Of course I've never had to deal with truly catastrophic life events, so take that advice with a grain of salt.
Stoicism has been tainted a bit recently by attention from some fringe groups, but stoicism itself is still a very enlightened way to see the world, IMO
Aurelius gang 👏
This is something I really don't understand. Maybe you can explain it to me.
For me a "normal" day would be one where earth looks like the moon. The fact that we have all kinds of plants and animals is amazing and the fact that we have buildings, technology and culture is something to be very proud of, because every day that you don't run around killing people or doing other horrible things is a day where you overcame your instincts and helped hold up culture. So to me every day, even one that you would deem "shit that happens in your life", is absolutely amazing and something to be proud of.

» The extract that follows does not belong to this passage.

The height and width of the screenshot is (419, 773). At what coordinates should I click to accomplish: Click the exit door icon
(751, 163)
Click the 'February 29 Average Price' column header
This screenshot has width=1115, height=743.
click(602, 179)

But for someone who believes that there is a God a normal day would be one where everything works out great, and it would just be because God took care of it. A bad day would mean that for whatever reason this God decided to let you suffer. And this is supposed to make you feel good?
Isn't it uplifting to say that you can't explain why bad things happen to you? Do you really think it's uplifting to think that bad things happen to you because an all powerful being decided that you deserved it?